Location
- 6598 Boone Trail Millers Creek, North Carolina 28651 United States
- Coordinates: 36°11′08″N 81°15′34″W﻿ / ﻿36.1856°N 81.2594°W

Information
- Type: Public
- CEEB code: 342625
- Principal: Amanda Pruitt
- Staff: 44.42 (FTE)
- Grades: 9–12
- Enrollment: 689 (2018–19)
- Student to teacher ratio: 15.51
- Colors: Orange and black
- Athletics conference: 2-A; Mountain Valley Conference
- Mascot: Blackhawks
- Yearbook: The Hawkeye
- Website: wwhs.wilkescountyschools.org

= West Wilkes High School =

American public school in North Carolina

West Wilkes High School (formerly Millers Creek High School) is a public high school (grades 9-12) located in Millers Creek, North Carolina. It is a part of the Wilkes County Schools system. The school's enrollment is typically around 700 students. The school's district includes the western communities of Wilkes County, including Millers Creek, Purlear, Cricket, Mount Pleasant, Parsonsville, and Wilbar. Announced in the summer preceding the 2025-26 school year, the current principal is Mr. Dan Prouty

On October 17, 2011 former President Barack Obama visited West Wilkes and gave a speech in the school gymnasium as part of his North Carolina, Virginia bus tour promoting the American Jobs Act.

==Academics==
As of the 2023-24 school year, the schedule consists of four 85 minute periods, with three 30 minute lunch periods during 3rd period. There is a 10 minute break after 1st and 3rd periods, with a 5 minute break after 2nd. In-between 3rd and 4th periods there is an exploratory time, known as "flex time".

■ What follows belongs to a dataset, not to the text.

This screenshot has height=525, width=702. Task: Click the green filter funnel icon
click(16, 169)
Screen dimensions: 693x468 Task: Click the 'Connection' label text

The school offers career preparation classes and college preparation classes. It offers Honors Mathematics, English, History, and Science courses. West Wilkes also offers Advanced Placement courses in subjects such as English and History. The language department offers courses in Spanish and Latin. West Wilkes is fully accredited by the Southern Association of Colleges and Schools, also known as SACS.

==Fine Arts==

Fine Arts is a large commitment at West Wilkes. Fine Arts at West Wilkes include Band, Dance, Theater, and Chorus. As of the 2011-2012 school year the West Wilkes Band had 65 members, and continues to grow. Among the band's achievements are performing at the Daytona 500 (2010), receiving Superior Scores and first place overall 1A Band in the Husky Vanguard Invitational Marching Band Festival (2011), and performing for President Barack Obama during his visit to the school (2011). The West Wilkes dance team, known as the "Struttin' Hawks," have attended many competitions, including the UDA National Dance Team Championship at Walt Disney World, where they placed 2nd in the competition, and the American Cheer and Dance Competition in Atlanta, Georgia, where they finished in 1st place.

==Athletics==
West Wilkes sports mascot is the Blackhawks. West Wilkes is a member of the North Carolina High School Athletic Association and is classified as a 2A school. The school is a member of the Foothills 2A Athletic Conference, which also includes 2A schools from Wilkes County and neighboring Surry & Yadkin counties in North Carolina. The school's colors are Orange and Black.